=== What needs to be done ===
Everything in the listing below must be set down again exactly.
┌────────
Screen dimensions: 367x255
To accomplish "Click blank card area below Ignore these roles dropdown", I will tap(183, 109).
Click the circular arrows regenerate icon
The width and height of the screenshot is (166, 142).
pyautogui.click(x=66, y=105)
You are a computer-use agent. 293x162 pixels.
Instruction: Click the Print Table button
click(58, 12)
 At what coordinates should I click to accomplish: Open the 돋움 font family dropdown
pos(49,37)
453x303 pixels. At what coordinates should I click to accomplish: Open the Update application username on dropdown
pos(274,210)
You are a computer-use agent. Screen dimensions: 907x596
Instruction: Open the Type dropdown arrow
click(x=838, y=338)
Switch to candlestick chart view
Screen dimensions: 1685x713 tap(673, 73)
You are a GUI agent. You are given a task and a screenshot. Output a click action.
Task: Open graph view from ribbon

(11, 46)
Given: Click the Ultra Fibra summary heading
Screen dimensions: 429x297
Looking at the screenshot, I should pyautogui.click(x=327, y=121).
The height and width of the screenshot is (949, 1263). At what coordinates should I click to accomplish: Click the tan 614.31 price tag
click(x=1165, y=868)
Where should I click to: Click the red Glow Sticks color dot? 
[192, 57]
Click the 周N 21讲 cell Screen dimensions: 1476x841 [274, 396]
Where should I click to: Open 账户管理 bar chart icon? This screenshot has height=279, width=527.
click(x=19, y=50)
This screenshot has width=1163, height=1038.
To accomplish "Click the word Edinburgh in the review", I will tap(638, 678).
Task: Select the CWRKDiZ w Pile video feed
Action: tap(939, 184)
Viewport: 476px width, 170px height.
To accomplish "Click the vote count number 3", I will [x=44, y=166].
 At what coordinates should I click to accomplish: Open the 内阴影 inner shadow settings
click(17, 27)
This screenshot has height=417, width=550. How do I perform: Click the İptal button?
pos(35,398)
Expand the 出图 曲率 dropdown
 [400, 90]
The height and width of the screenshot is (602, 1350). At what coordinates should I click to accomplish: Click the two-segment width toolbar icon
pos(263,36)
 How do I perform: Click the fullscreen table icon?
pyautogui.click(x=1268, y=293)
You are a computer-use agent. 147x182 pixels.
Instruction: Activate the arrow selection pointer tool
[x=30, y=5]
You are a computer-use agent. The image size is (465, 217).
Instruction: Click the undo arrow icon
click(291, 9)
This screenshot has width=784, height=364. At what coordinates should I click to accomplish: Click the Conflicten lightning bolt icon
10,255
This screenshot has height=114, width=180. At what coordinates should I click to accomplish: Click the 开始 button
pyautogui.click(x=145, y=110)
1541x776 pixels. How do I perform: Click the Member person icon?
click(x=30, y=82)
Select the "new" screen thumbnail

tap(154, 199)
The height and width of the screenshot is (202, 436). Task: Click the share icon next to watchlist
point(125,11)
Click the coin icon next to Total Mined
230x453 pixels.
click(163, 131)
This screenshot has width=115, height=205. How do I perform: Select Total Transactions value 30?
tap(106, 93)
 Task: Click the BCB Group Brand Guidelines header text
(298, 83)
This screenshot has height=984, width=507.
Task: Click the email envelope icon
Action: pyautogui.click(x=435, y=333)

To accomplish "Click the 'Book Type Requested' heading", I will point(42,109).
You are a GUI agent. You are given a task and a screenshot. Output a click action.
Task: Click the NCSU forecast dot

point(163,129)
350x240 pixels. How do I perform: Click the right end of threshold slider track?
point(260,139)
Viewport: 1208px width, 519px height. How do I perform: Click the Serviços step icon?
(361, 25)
└────────
=== Result ===
Screen dimensions: 367x255
To accomplish "Click blank card area below Ignore these roles dropdown", I will tap(183, 109).
Click the circular arrows regenerate icon
The width and height of the screenshot is (166, 142).
pyautogui.click(x=66, y=105)
You are a computer-use agent. 293x162 pixels.
Instruction: Click the Print Table button
click(58, 12)
 At what coordinates should I click to accomplish: Open the 돋움 font family dropdown
pos(49,37)
453x303 pixels. At what coordinates should I click to accomplish: Open the Update application username on dropdown
pos(274,210)
You are a computer-use agent. Screen dimensions: 907x596
Instruction: Open the Type dropdown arrow
click(x=838, y=338)
Switch to candlestick chart view
Screen dimensions: 1685x713 tap(673, 73)
You are a GUI agent. You are given a task and a screenshot. Output a click action.
Task: Open graph view from ribbon

(11, 46)
Given: Click the Ultra Fibra summary heading
Screen dimensions: 429x297
Looking at the screenshot, I should pyautogui.click(x=327, y=121).
The height and width of the screenshot is (949, 1263). At what coordinates should I click to accomplish: Click the tan 614.31 price tag
click(x=1165, y=868)
Where should I click to: Click the red Glow Sticks color dot? 
[192, 57]
Click the 周N 21讲 cell Screen dimensions: 1476x841 [274, 396]
Where should I click to: Open 账户管理 bar chart icon? This screenshot has height=279, width=527.
click(x=19, y=50)
This screenshot has width=1163, height=1038.
To accomplish "Click the word Edinburgh in the review", I will tap(638, 678).
Task: Select the CWRKDiZ w Pile video feed
Action: tap(939, 184)
Viewport: 476px width, 170px height.
To accomplish "Click the vote count number 3", I will [x=44, y=166].
 At what coordinates should I click to accomplish: Open the 内阴影 inner shadow settings
click(17, 27)
This screenshot has height=417, width=550. How do I perform: Click the İptal button?
pos(35,398)
Expand the 出图 曲率 dropdown
 [400, 90]
The height and width of the screenshot is (602, 1350). At what coordinates should I click to accomplish: Click the two-segment width toolbar icon
pos(263,36)
 How do I perform: Click the fullscreen table icon?
pyautogui.click(x=1268, y=293)
You are a computer-use agent. 147x182 pixels.
Instruction: Activate the arrow selection pointer tool
[x=30, y=5]
You are a computer-use agent. The image size is (465, 217).
Instruction: Click the undo arrow icon
click(291, 9)
This screenshot has width=784, height=364. At what coordinates should I click to accomplish: Click the Conflicten lightning bolt icon
10,255
This screenshot has height=114, width=180. At what coordinates should I click to accomplish: Click the 开始 button
pyautogui.click(x=145, y=110)
1541x776 pixels. How do I perform: Click the Member person icon?
click(x=30, y=82)
Select the "new" screen thumbnail

tap(154, 199)
The height and width of the screenshot is (202, 436). Task: Click the share icon next to watchlist
point(125,11)
Click the coin icon next to Total Mined
230x453 pixels.
click(163, 131)
This screenshot has width=115, height=205. How do I perform: Select Total Transactions value 30?
tap(106, 93)
 Task: Click the BCB Group Brand Guidelines header text
(298, 83)
This screenshot has height=984, width=507.
Task: Click the email envelope icon
Action: pyautogui.click(x=435, y=333)

To accomplish "Click the 'Book Type Requested' heading", I will point(42,109).
You are a GUI agent. You are given a task and a screenshot. Output a click action.
Task: Click the NCSU forecast dot

point(163,129)
350x240 pixels. How do I perform: Click the right end of threshold slider track?
point(260,139)
Viewport: 1208px width, 519px height. How do I perform: Click the Serviços step icon?
(361, 25)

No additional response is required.